Output each line of the data below as one string in a JSON array, skipping blank lines and leaving out the pictures.

(Source data)
※

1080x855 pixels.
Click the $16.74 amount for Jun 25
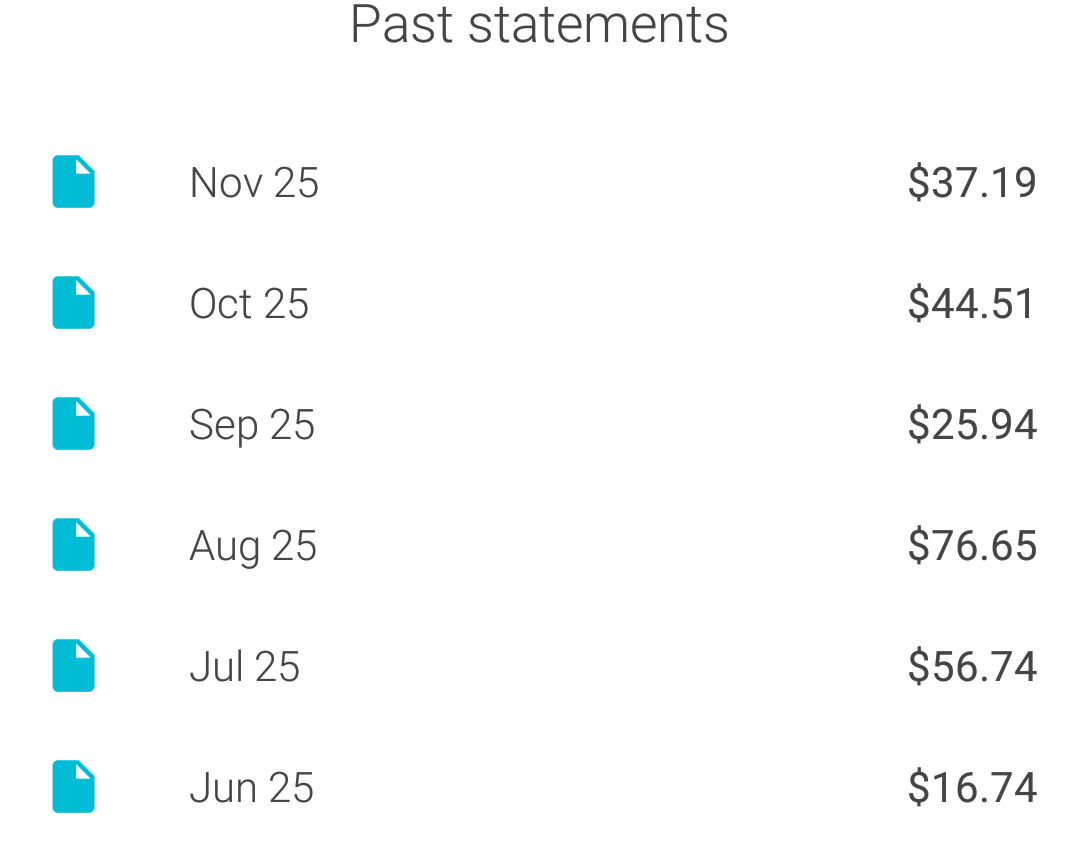click(x=971, y=787)
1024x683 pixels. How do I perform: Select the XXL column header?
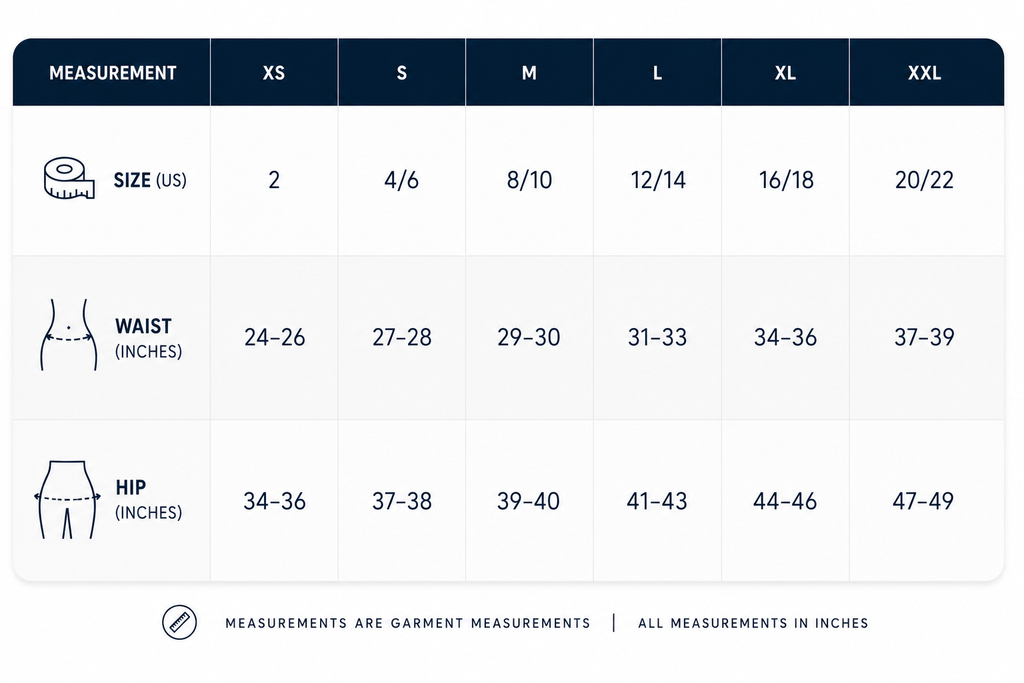coord(926,72)
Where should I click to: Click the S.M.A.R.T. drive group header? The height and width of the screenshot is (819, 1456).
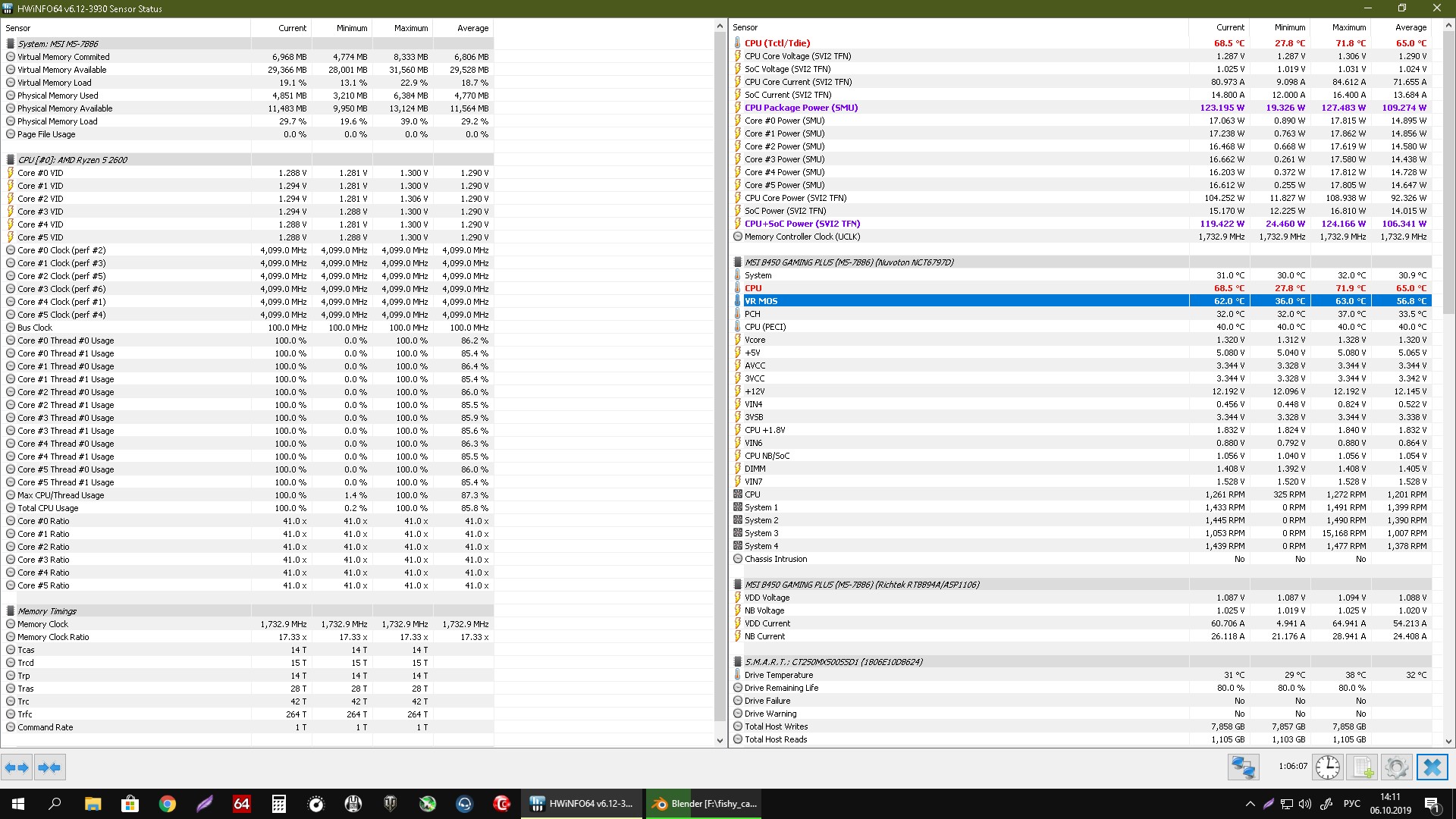coord(833,662)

※

### In response
[
  "1080x855 pixels.",
  "Click the $16.74 amount for Jun 25",
  "click(x=971, y=787)",
  "1024x683 pixels. How do I perform: Select the XXL column header?",
  "coord(926,72)",
  "Where should I click to: Click the S.M.A.R.T. drive group header? The height and width of the screenshot is (819, 1456).",
  "coord(833,662)"
]